─── Document passage

The Grand Locus / Life for statistical sciences

The elements of style

Let us continue this series of posts on IMDB reviews. In the previous post I used mutual information to identify a consistent trend in the reviews: very positive and very negative reviews are shorter than average reviews by about 2 sentences. But how can we give a full description of the style of reviews? And, what is style anyway?

Let's refer to the definition.

style /stīl/: A manner of doing something.

So style covers every feature of the text, from lexical (use of the vocabulary) to semantic (meaning attributed to expressions). The question of style has kept the field of Natural Language Processing (NLP) very busy because this is a strong indicator of the content of a text. What is it about? How reliable is it? Who is the author? However, most of the emphasis is on the syntax, because semantics is still a long and painful way ahead. Alan Turing, by his claim that a machine is able to think if it is able to communicate with humans in their natural languages (the Turing test), sparked a general interest for the question of language in the field of artificial intelligence. A bunch of chatting robots come to light every year, but so far their performances are more hilarious than impressive. Still, if computers do a pretty bad job at understanding a text, they can do a reasonable job at describing and classifying it.

──────
─── Items

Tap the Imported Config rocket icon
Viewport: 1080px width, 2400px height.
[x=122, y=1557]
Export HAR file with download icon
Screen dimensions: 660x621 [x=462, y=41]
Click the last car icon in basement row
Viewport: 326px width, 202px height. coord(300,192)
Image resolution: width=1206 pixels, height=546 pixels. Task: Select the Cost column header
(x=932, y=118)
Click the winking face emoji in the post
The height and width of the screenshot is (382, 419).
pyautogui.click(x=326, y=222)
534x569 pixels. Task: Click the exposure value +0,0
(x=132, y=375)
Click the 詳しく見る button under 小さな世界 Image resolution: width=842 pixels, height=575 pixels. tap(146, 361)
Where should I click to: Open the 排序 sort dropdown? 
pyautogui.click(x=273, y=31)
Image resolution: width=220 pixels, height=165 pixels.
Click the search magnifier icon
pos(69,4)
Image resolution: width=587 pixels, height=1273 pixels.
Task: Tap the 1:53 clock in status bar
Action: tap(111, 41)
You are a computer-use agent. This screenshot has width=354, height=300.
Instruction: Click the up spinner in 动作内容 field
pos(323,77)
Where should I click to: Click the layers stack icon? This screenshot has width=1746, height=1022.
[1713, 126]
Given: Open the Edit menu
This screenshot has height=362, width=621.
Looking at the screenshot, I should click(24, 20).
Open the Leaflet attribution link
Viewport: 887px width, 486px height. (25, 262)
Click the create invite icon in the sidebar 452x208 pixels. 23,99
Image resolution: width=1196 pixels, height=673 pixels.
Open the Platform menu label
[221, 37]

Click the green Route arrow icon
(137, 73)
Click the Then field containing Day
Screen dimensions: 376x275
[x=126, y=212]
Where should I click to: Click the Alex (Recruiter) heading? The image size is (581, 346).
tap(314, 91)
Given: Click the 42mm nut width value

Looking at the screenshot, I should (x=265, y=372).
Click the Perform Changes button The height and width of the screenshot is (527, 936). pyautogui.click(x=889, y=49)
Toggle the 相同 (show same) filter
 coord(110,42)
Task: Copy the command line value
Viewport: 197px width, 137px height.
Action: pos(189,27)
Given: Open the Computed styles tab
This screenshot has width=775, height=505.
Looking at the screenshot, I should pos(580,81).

──────

Exercise A: Reproduce the passage from the post on style, beginning at the words "Let us continue" and stopping after "is style anyway?".
Exercise B: According to the post on style, by roughly how many sentences are very positive and very negative reviews shorter than average reviews?

Exercise solution A:
Let us continue this series of posts on IMDB reviews. In the previous post I used mutual information to identify a consistent trend in the reviews: very positive and very negative reviews are shorter than average reviews by about 2 sentences. But how can we give a full description of the style of reviews? And, what is style anyway?

Exercise solution B: By about 2 sentences.